Red Snapper and Mango Ceviche
On our date to Sugarbeet restaurant in Longmont, Colorado, I had the most marvelous ceviche. It was made with scallops, avocados, lime juice, red onions, red peppers, jalapeños (I think), and pineapple juice. It was served with a large sprig of basil for a garnish and thinly sliced, homemade potato strips (not chips). Some of the scallop slices were white and some were pink. I don’t know if that meant that some were cooked and some were raw, or if the pink ones were marinaded in something different. Either way it was marvelous!

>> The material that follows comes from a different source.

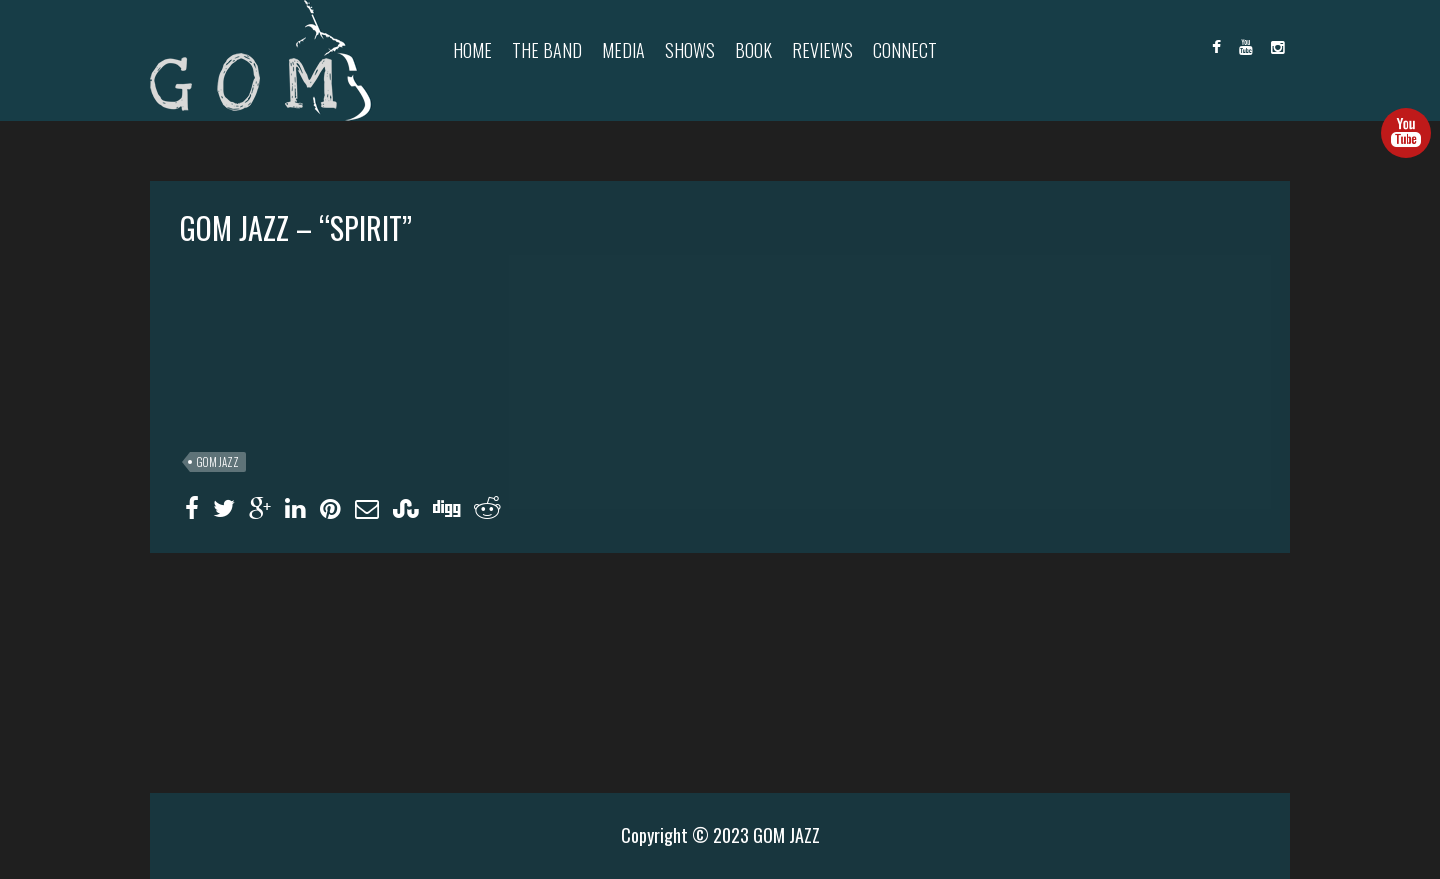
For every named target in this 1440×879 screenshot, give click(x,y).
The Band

Just by looking at it, I know that ceviche must be a low calorie dish that’s high in lean protein. And this recipe from Relishmag.com that uses red snapper instead of scallops proves it. Each serving is 4 Weight Watchers POINTS
Ingredients
| If you’re worried about using raw fish, microwave it 1 minute before soaking in citrus juice. | |
| Ingredients: | |
| 16 | ounces red snapper filets, skinned, sliced thinly into 2-inch pieces (The ceviche I had at Sugarbeet used large scallops sliced into pieces ¼ inch thick. You could try that or use baby scallops.) |
| ½ | cup freshly squeezed lemon juice |
| ¼ | cup freshly squeezed lime juice |
| 2 | medium jalapeños, seeded and minced |
| 1 | large red bell pepper, finely chopped |
| 2 | large mangos, finely chopped (This recipe uses the mango to sweeten the dish. The ceviche at Sugarbeet used pineapple juice.) |
| 1 | medium red onion, finely chopped |
| 1 | teaspoon minced garlic |
| 1½ | teaspoons kosher salt |
| Coarsely ground black pepper | |
| 2 | tablespoons extra-virgin olive oil (This is a great recipe to get your daily olive oil requirement in if you’re doing Weight Watchers.) |
| ½ | cup chopped fresh cilantro |
Directions
1. Combine snapper, lemon and lime juice. Cover and refrigerate 1 hour.
2. Add remaining ingredients. Toss lightly. Serve within 1 hour.